A dreary department meeting this afternoon, working over the figures of what the regular bi-yearly state budget crisis will do to the university.
Dear E –
Oh yes, the times have changed, & to be called the "leading" anything makes one's beard go greyer on hearing. "Jokerman" may have been the last really first-rate Dylan song, & one of my favorite music videos of all time. If you scroll thru the "related" videos in the YouTube crawl beneath that one, you'll find Bobby Z performing it on Letterman with a black-clad bunch of punkish 20-somethings; they belt thru 2 or 3 verses, then the band vamps thru the rest of the song as Dylan futzes around looking for a harmonica in the effing right key.

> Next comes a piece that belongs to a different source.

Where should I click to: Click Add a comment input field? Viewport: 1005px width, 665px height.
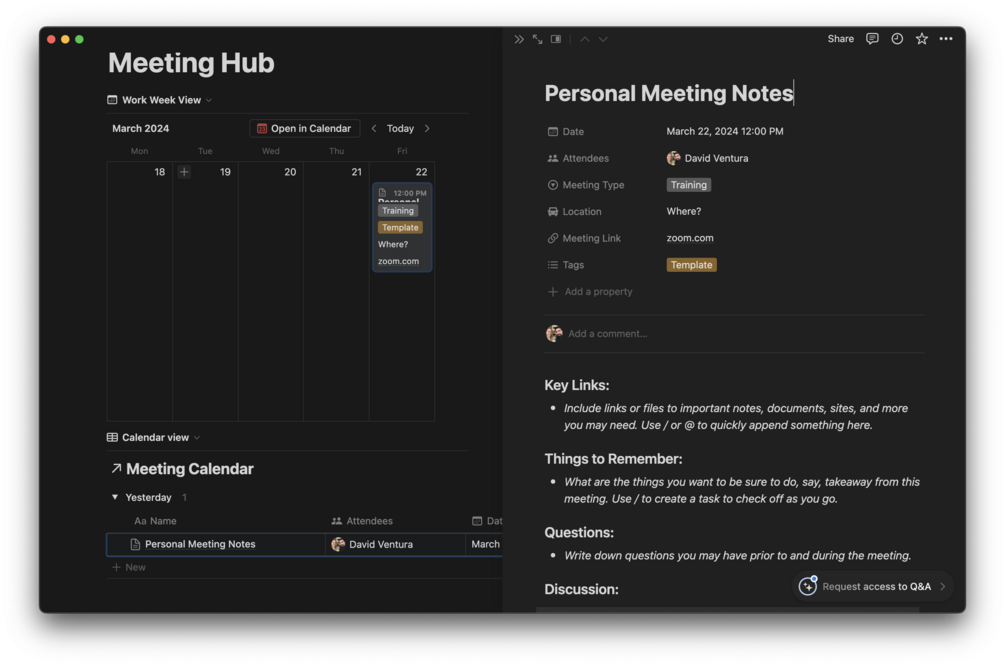(610, 333)
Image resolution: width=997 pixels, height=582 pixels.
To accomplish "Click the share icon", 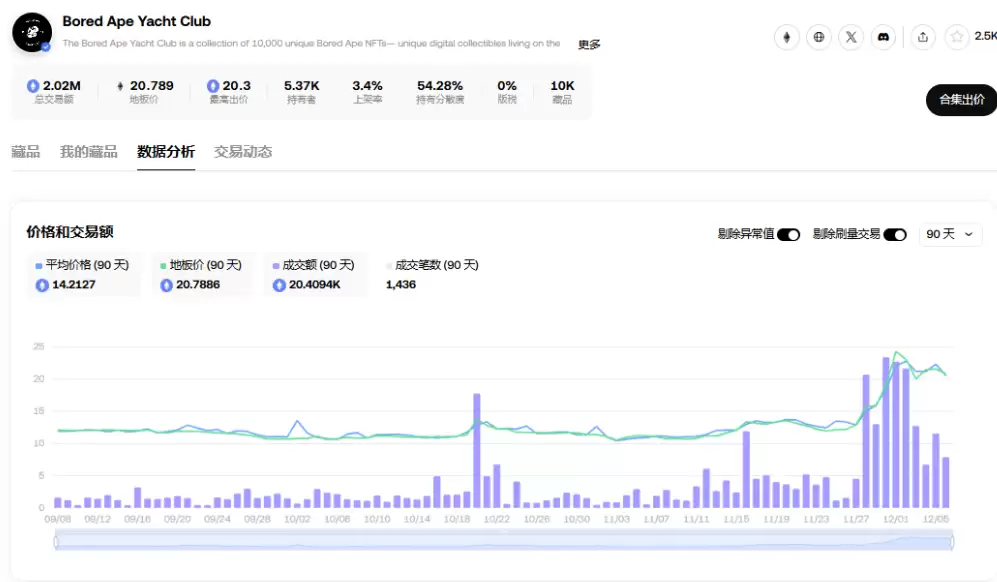I will pyautogui.click(x=922, y=37).
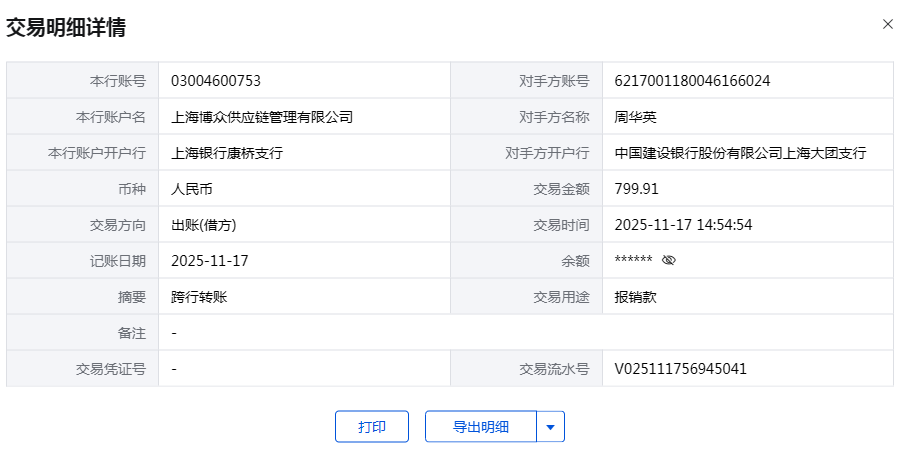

I want my conversion kit, & soon. Let's get down to business, bay – by.

Dear N –
A post soon on "My Paul Auster Problem." Those last two – The Brooklyn Follies & Travels in the Scriptorium – make me despair of our boy. But there's a first-rate joke in the latter (actually clean) which makes it worth the (remaindered) admission.
Souls of the Labadie Tract, Susan Howe (New Directions, 2007)


Vintage Howe, in many ways: to my ears, less impressive than The Midnight but more moving than Pierce-Arrow. The method is of a piece with her earlier works, the evocation or reanimation of angular or marginalized voices form the past, whether the 18th-century Utopian Quietist (note to ND blurb-writer: not "Quietest") Labadists, or the insurance lawyer & executive (& sometime poet) Wallace Stevens. For Howe the truly obscured voices – tho I haven't lived with this book long enough to assert this with any assurance – are female: Stevens's wife Elsie (model for the Liberty dime), the women Labadists, Jonathan Edwards's wife Sarah Pierpont, a fragment of whose wedding dress the exceedingly fragmentary textual scraps of the final poem – "Fragment of the Wedding Dress of Sarah Pierpont Edwards" – circle around.

The proportion of prose to verse is lower than in Howe's earlier books, the paratexts framing the poetry proper less extensive & developed. In earlier writings such as the long poems collected in The Nonconformist's Memorial (my own favorite), the "explanatory" prose sections & the more oblique verse sections had been more closely interwoven, what might be regarded as the prosaic "frames" interrupting & even impinging upon the exceedingly dense "poetic" sections. In Souls, in contrast, the proses lay the scene for each poem – the Utopian community of the Labadie Tract, Wallace Stevens's home at 118 Westerly Terrace, Hartford – then retreat before the poems proper. It is as if Howe were drawing back from the generic cross-cutting of her earlier poems, reforming her poetics – like some 21st-century Puritan – into a purer, simpler, more nakedly scriptural generic mode.